_Written instruction_
Lay out the lines below as a JSON list of strings, with one string per line and blank lines omitted.

_Input rows_
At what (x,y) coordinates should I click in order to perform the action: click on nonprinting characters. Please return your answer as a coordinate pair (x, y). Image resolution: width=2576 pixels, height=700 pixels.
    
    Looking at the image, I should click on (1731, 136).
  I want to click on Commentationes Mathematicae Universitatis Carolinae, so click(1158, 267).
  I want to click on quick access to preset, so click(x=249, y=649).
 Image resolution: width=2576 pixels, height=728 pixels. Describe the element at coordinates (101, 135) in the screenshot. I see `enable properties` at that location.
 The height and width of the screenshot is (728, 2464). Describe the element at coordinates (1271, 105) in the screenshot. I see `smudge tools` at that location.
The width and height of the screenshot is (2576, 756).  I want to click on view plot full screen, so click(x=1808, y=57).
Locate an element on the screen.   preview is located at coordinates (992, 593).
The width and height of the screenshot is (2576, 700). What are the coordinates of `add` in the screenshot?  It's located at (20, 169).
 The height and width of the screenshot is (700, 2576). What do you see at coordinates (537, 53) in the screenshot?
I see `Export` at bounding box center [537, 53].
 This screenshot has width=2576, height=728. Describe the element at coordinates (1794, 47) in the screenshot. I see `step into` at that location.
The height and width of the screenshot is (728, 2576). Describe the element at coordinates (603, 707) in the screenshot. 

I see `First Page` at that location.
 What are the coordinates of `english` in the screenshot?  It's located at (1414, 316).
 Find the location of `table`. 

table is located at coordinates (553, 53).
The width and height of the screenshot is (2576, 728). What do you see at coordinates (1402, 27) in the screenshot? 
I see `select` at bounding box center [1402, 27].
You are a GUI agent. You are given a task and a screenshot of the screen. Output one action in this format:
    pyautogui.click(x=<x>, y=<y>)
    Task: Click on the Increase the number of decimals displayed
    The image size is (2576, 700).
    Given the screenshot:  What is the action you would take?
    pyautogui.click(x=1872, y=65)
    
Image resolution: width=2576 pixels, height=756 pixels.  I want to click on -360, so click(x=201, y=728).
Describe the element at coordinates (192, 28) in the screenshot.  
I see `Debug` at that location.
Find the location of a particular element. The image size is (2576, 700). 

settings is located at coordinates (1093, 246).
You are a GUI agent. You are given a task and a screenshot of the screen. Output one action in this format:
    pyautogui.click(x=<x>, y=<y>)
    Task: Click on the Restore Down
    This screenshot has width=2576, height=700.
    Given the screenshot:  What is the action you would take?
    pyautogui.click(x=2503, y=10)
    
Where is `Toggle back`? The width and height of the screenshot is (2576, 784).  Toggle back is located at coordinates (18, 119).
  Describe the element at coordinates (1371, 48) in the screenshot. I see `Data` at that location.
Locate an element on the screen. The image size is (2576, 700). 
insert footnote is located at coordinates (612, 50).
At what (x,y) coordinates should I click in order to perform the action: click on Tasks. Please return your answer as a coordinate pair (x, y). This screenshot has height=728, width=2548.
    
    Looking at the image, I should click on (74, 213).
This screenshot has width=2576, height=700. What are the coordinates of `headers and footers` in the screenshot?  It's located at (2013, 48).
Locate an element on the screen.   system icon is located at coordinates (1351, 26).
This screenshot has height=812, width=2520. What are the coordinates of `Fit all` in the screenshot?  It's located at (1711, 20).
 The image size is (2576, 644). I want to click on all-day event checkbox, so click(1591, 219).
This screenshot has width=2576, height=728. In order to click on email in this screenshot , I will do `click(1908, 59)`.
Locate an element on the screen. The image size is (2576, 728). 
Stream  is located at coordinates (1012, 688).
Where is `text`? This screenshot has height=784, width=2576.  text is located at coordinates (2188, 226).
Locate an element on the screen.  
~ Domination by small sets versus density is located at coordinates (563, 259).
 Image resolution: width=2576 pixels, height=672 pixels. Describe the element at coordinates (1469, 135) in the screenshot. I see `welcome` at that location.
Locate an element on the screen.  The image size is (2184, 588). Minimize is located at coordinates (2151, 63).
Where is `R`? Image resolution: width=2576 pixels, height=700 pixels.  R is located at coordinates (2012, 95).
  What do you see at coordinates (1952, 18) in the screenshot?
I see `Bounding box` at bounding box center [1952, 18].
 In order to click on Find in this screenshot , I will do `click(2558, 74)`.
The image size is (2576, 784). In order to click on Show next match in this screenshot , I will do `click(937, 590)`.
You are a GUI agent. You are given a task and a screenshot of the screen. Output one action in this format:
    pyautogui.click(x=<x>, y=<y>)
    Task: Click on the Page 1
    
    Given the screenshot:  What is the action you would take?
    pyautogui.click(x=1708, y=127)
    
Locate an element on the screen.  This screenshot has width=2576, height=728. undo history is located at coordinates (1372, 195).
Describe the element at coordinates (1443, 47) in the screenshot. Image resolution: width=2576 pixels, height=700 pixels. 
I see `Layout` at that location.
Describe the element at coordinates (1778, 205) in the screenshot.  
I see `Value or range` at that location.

_Full solution_
[
  "At what (x,y) coordinates should I click in order to perform the action: click on nonprinting characters. Please return your answer as a coordinate pair (x, y). Image resolution: width=2576 pixels, height=700 pixels.",
  "    Looking at the image, I should click on (1731, 136).",
  "  I want to click on Commentationes Mathematicae Universitatis Carolinae, so click(1158, 267).",
  "  I want to click on quick access to preset, so click(x=249, y=649).",
  " Image resolution: width=2576 pixels, height=728 pixels. Describe the element at coordinates (101, 135) in the screenshot. I see `enable properties` at that location.",
  " The height and width of the screenshot is (728, 2464). Describe the element at coordinates (1271, 105) in the screenshot. I see `smudge tools` at that location.",
  "The width and height of the screenshot is (2576, 756).  I want to click on view plot full screen, so click(x=1808, y=57).",
  "Locate an element on the screen.   preview is located at coordinates (992, 593).",
  "The width and height of the screenshot is (2576, 700). What are the coordinates of `add` in the screenshot?  It's located at (20, 169).",
  " The height and width of the screenshot is (700, 2576). What do you see at coordinates (537, 53) in the screenshot?",
  "I see `Export` at bounding box center [537, 53].",
  " This screenshot has width=2576, height=728. Describe the element at coordinates (1794, 47) in the screenshot. I see `step into` at that location.",
  "The height and width of the screenshot is (728, 2576). Describe the element at coordinates (603, 707) in the screenshot. ",
  "I see `First Page` at that location.",
  " What are the coordinates of `english` in the screenshot?  It's located at (1414, 316).",
  " Find the location of `table`. ",
  "table is located at coordinates (553, 53).",
  "The width and height of the screenshot is (2576, 728). What do you see at coordinates (1402, 27) in the screenshot? ",
  "I see `select` at bounding box center [1402, 27].",
  "You are a GUI agent. You are given a task and a screenshot of the screen. Output one action in this format:",
  "    pyautogui.click(x=<x>, y=<y>)",
  "    Task: Click on the Increase the number of decimals displayed",
  "    The image size is (2576, 700).",
  "    Given the screenshot:  What is the action you would take?",
  "    pyautogui.click(x=1872, y=65)",
  "Image resolution: width=2576 pixels, height=756 pixels.  I want to click on -360, so click(x=201, y=728).",
  "Describe the element at coordinates (192, 28) in the screenshot.  ",
  "I see `Debug` at that location.",
  "Find the location of a particular element. The image size is (2576, 700). ",
  "settings is located at coordinates (1093, 246).",
  "You are a GUI agent. You are given a task and a screenshot of the screen. Output one action in this format:",
  "    pyautogui.click(x=<x>, y=<y>)",
  "    Task: Click on the Restore Down",
  "    This screenshot has width=2576, height=700.",
  "    Given the screenshot:  What is the action you would take?",
  "    pyautogui.click(x=2503, y=10)",
  "Where is `Toggle back`? The width and height of the screenshot is (2576, 784).  Toggle back is located at coordinates (18, 119).",
  "  Describe the element at coordinates (1371, 48) in the screenshot. I see `Data` at that location.",
  "Locate an element on the screen. The image size is (2576, 700). ",
  "insert footnote is located at coordinates (612, 50).",
  "At what (x,y) coordinates should I click in order to perform the action: click on Tasks. Please return your answer as a coordinate pair (x, y). This screenshot has height=728, width=2548.",
  "    Looking at the image, I should click on (74, 213).",
  "This screenshot has width=2576, height=700. What are the coordinates of `headers and footers` in the screenshot?  It's located at (2013, 48).",
  "Locate an element on the screen.   system icon is located at coordinates (1351, 26).",
  "This screenshot has height=812, width=2520. What are the coordinates of `Fit all` in the screenshot?  It's located at (1711, 20).",
  " The image size is (2576, 644). I want to click on all-day event checkbox, so click(1591, 219).",
  "This screenshot has width=2576, height=728. In order to click on email in this screenshot , I will do `click(1908, 59)`.",
  "Locate an element on the screen. The image size is (2576, 728). ",
  "Stream  is located at coordinates (1012, 688).",
  "Where is `text`? This screenshot has height=784, width=2576.  text is located at coordinates (2188, 226).",
  "Locate an element on the screen.  ",
  "~ Domination by small sets versus density is located at coordinates (563, 259).",
  " Image resolution: width=2576 pixels, height=672 pixels. Describe the element at coordinates (1469, 135) in the screenshot. I see `welcome` at that location.",
  "Locate an element on the screen.  The image size is (2184, 588). Minimize is located at coordinates (2151, 63).",
  "Where is `R`? Image resolution: width=2576 pixels, height=700 pixels.  R is located at coordinates (2012, 95).",
  "  What do you see at coordinates (1952, 18) in the screenshot?",
  "I see `Bounding box` at bounding box center [1952, 18].",
  " In order to click on Find in this screenshot , I will do `click(2558, 74)`.",
  "The image size is (2576, 784). In order to click on Show next match in this screenshot , I will do `click(937, 590)`.",
  "You are a GUI agent. You are given a task and a screenshot of the screen. Output one action in this format:",
  "    pyautogui.click(x=<x>, y=<y>)",
  "    Task: Click on the Page 1",
  "    Given the screenshot:  What is the action you would take?",
  "    pyautogui.click(x=1708, y=127)",
  "Locate an element on the screen.  This screenshot has width=2576, height=728. undo history is located at coordinates (1372, 195).",
  "Describe the element at coordinates (1443, 47) in the screenshot. Image resolution: width=2576 pixels, height=700 pixels. ",
  "I see `Layout` at that location.",
  "Describe the element at coordinates (1778, 205) in the screenshot.  ",
  "I see `Value or range` at that location."
]